The Brown Township Building is a historic building in downtown Ansonia, Ohio, United States. Built in the Italianate style in 1883, this two-story structure has historically been the most prominent structure in Ansonia and Brown Township. From the 1880s until the 1950s, the lower floor was used as the village jail, the post office, the fire station, offices for the village and township governments, and a polling place. Although many of these functions have ceased, the governmental offices and polling place remain. Since the building's construction, the upper floor has continuously been a community center for the village and the township, serving as the location for manifold social events through the years.

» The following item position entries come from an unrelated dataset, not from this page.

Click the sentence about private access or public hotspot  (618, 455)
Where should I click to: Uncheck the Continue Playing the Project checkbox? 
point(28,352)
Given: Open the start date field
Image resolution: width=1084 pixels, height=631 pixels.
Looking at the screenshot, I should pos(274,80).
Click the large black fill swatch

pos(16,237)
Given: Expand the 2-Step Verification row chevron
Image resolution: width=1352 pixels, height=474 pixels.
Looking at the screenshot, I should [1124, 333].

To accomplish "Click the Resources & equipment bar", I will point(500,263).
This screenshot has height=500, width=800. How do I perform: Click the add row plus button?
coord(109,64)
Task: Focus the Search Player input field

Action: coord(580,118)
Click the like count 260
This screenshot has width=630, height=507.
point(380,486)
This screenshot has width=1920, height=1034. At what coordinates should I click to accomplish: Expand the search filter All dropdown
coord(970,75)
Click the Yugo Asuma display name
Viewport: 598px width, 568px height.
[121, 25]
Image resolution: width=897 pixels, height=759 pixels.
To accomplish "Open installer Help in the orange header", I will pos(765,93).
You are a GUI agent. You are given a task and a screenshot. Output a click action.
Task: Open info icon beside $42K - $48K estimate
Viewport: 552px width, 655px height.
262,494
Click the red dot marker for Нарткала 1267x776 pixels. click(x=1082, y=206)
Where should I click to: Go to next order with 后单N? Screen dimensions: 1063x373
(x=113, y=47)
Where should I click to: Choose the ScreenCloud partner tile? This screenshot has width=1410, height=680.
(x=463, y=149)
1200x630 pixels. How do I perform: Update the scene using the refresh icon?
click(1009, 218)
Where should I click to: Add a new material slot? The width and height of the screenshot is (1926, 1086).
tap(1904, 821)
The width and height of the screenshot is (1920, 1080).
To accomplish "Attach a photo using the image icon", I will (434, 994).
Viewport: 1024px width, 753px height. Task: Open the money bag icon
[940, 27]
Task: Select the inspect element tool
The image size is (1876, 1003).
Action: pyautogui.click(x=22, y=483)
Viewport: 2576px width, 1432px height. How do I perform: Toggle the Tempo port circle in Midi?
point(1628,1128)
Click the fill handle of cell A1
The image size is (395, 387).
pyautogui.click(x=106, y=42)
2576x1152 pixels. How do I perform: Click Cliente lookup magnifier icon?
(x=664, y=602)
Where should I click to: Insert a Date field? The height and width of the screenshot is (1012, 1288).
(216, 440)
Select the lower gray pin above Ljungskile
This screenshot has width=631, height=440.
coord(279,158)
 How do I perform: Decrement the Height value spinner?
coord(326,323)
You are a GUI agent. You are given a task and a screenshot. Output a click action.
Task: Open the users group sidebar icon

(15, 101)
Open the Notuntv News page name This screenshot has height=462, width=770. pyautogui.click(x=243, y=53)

Designed by John Fryberger of the Toledo-based Spitzer and Company, the Brown Township Building was built under the direction of O.J. Hager. The walls are of brick, and various elements of brick and metalworking are used to decorate the building. Prominent among these ornaments are decorations on the roofline and at the primary entrance and the windows.

The Brown Township Building has been designated a historic site because of its well-preserved historic architecture and its contribution to local history. Although the building was erected in the 1880s, its historic significance was considered to extend into the period after World War II. This fact complicated the process of designating it a historic site; however, the National Park Service deemed the building worthy for inclusion on the National Register of Historic Places in 1983. It is the only Ansonia building that is listed on the Register.